All this is why the new film SIDE BY SIDE -- written and directed by erstwhile production manager Christopher Kenneally (shown at right), is an absolutely must-see for any true movie buff. In it, Mr. Reeves talks to everyone from movie directors and cinematographers to editors and the guys who make and market the latest (and quite amazing, as it turns out) digital cameras, and gets them to point out the differences between the two formats, what each can achieve, and why & how, in various cases, one or the other may be better or worse. After viewing this jam-packed-with-good-information movie, you'll finally understand what is going on and why it is so important for the future of the thing we love more than any in this world. Excepting, of course, our immediate family. (And even that depends on the particular family.)

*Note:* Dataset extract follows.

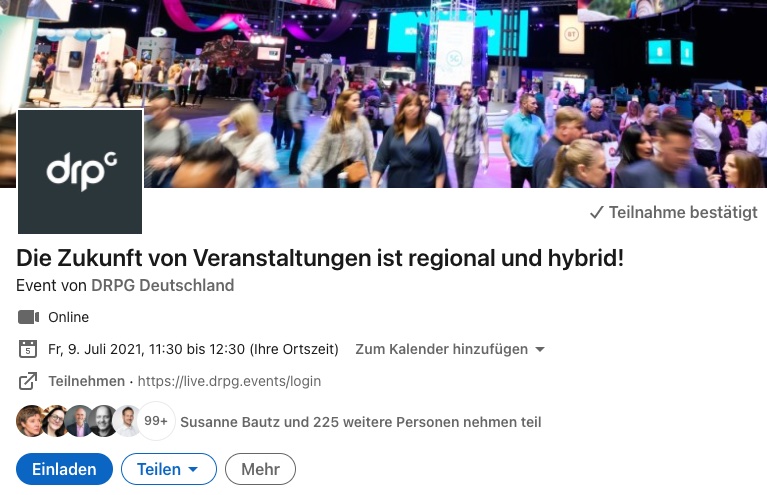Click the external link Teilnehmen icon

(x=28, y=381)
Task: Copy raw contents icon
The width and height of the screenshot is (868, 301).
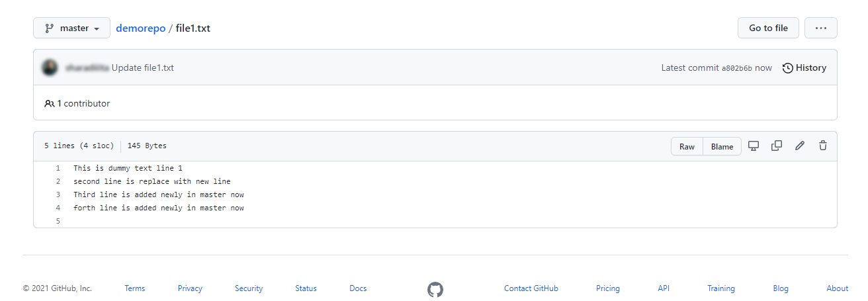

Initially I was worried that the movie was so thoroughly made for film buffs that no identification of the speakers would be given. But after the five-minute pre-credit sequence, the IDs show up and we can breathe easier. You may find yourself wondering, as the movie unfolds, if it is not, really, a kind of love letter to the digital format -- at the expense of film. On balance, I think not. So many advances have been made in digital over the past 15 years since Thomas Vinterberg's landmark digital film The Celebration was created -- you see a bit of many of these during the course of Side by Side -- that one can only marvel at what is now possible to do with some of the new digital cameras.
How do actors feel about the change-over, which, it turns out, means the possibility of much longer "takes" using digital, rather than the "enforced cuts" that film and the film camera demand. John Malkovich, coming as he does from legitimate theater, enjoys the longer time between cuts, while Robert Downey, Jr. can't wait for the director to yell out the "C" word. And Mumblecore queen Greta Gerwig (above), who certainly cut her movie teeth on digital, has some interesting things to say, too. We hear from film/digi editors about their work using both formats, and the special effects people, too -- whom, it would seem, digital was born to serve.

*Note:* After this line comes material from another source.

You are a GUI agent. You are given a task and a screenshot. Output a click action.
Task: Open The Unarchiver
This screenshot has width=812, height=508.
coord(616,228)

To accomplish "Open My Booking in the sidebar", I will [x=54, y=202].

Among the directors, James Cameron (above) comes off as less self-satisfied than usual, David Fincher as intelligent and level-headed as usual, and Joel Schumacher as friendly and funny as usual -- he has one of the best lines in the whole film. The other great line goes to Soderbergh, below, who tells us that, "We want to send film to the retirement home but have her feel good about what's taking her place." When that director saw what the new camera from RED could do, he says, "I felt like calling film and telling her: 'I've met someone'."
So, is this the end of film? The filmmaker shows us a sample of the movies shot on film over the past couple of years, and it's clear that this is not yet true. But digital advances do keep on coming. I had my most computer literate and film/digital-knowledgable friend and support person, Robert Adragna, take a look at the movie to see what he thought. He told me he enjoyed it on many levels, even though he felt it was made only for an audience for film buffs, rather than normal movie-goers. "It meandered, and ping-ponged back and forth and was a little repetitive. But there was still so much information here. One thing I was surprised at, considering the movie's title: They never actually did a side-by-side comparison of film against digital -- showing us the same thing using both processes. That would have been interesting." Indeed.